Florida’s shift to the right based on controversial laws passed without difficulty in a state Congress dominated by the Republican Party has made it antagonistic to African-Americans, members of the LGTBQ+ community, and Latinos not only from their state but from the rest of the country, for not talk about women defenders of the right to abortion.

The conflict with Disney

Florida Governor Ron DeSantis in a file image. BLAZETRENDS/Justin Lane

But, in addition, he is stuck in a “mousetrap”, in the words of Trump, due to a conflict with Disney that has already resulted in the withdrawal of an investment by the group that is the largest employer in Florida and in a legal dispute with lawsuits and counterclaims always costly and exhausting.

The conflict began after the entertainment company publicly opposed a law promoted by the governor, known by its critics as “Don’t Say Gay.”

Shortly after, DeSantis responded by pushing a law to remove Disney’s self-government over its Orlando (Florida) possessions for more than 50 years, something the business group saw as “retaliation.”

Aguilar doesn’t think all of that will hurt DeSantis in the primary race.
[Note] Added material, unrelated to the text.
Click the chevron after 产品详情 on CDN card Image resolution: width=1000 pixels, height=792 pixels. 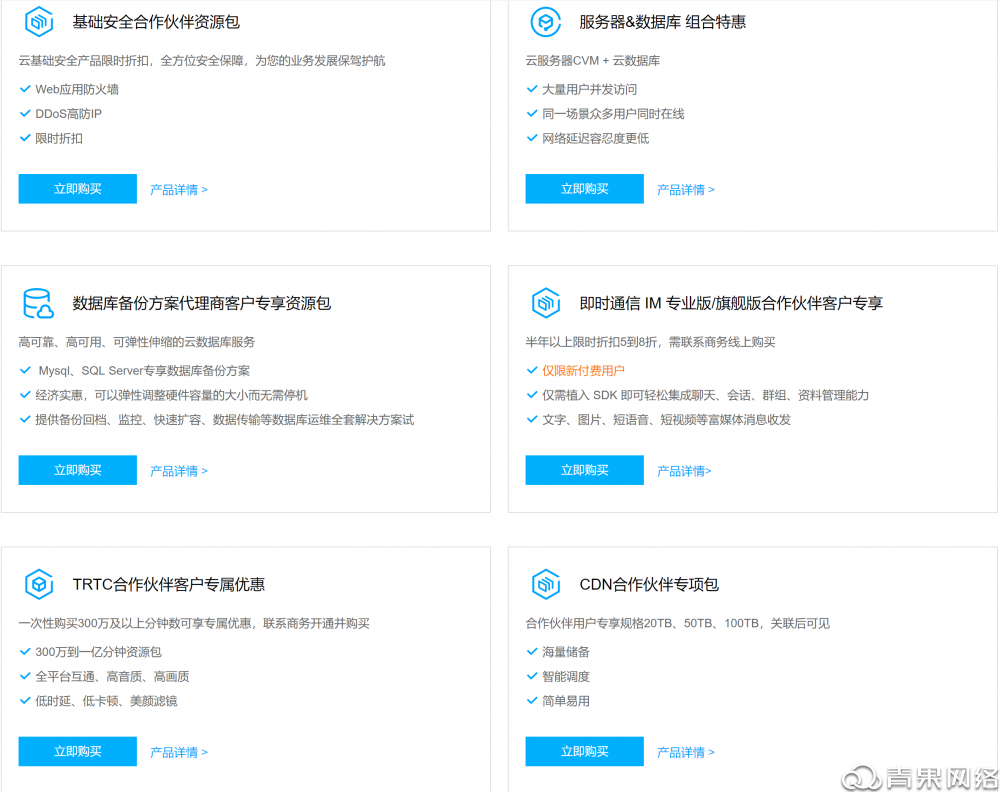pyautogui.click(x=712, y=751)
Those things count only in the “second chapter” of the elections, the presidential race itself, in which the candidates “reinvent themselves” to win more votes, says the analyst.
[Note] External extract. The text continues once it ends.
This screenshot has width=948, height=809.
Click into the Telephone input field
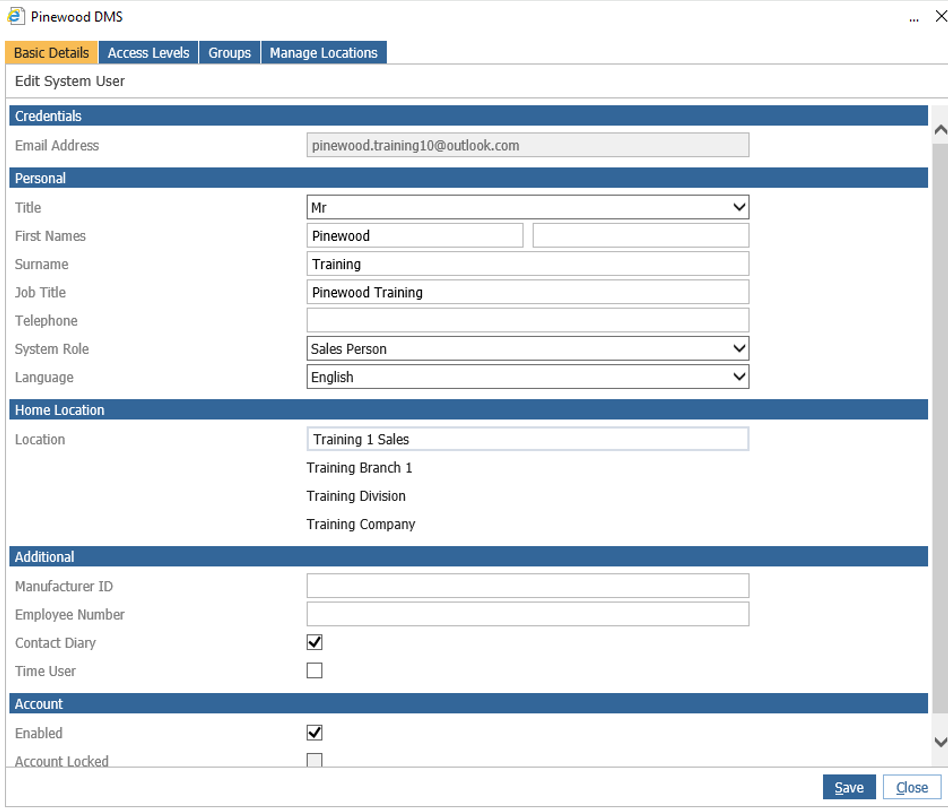pos(528,320)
DeSantis’ main appeal to Republican voters is, according to this analyst, that he is “true to his values” and “authentic” and is willing to go against what he sees as wrong “clearly and decisively.” Being “strong” benefits him, he says

A “cum laude” graduate of Harvard and Yale universities, a former member of the Navy, legal adviser to the special forces in Iraq and a prosecutor at the Guantanamo prison, DeSantis is a “formidable” conservative candidate, according to Aguilar.

The pity is that he has Trump as a rival.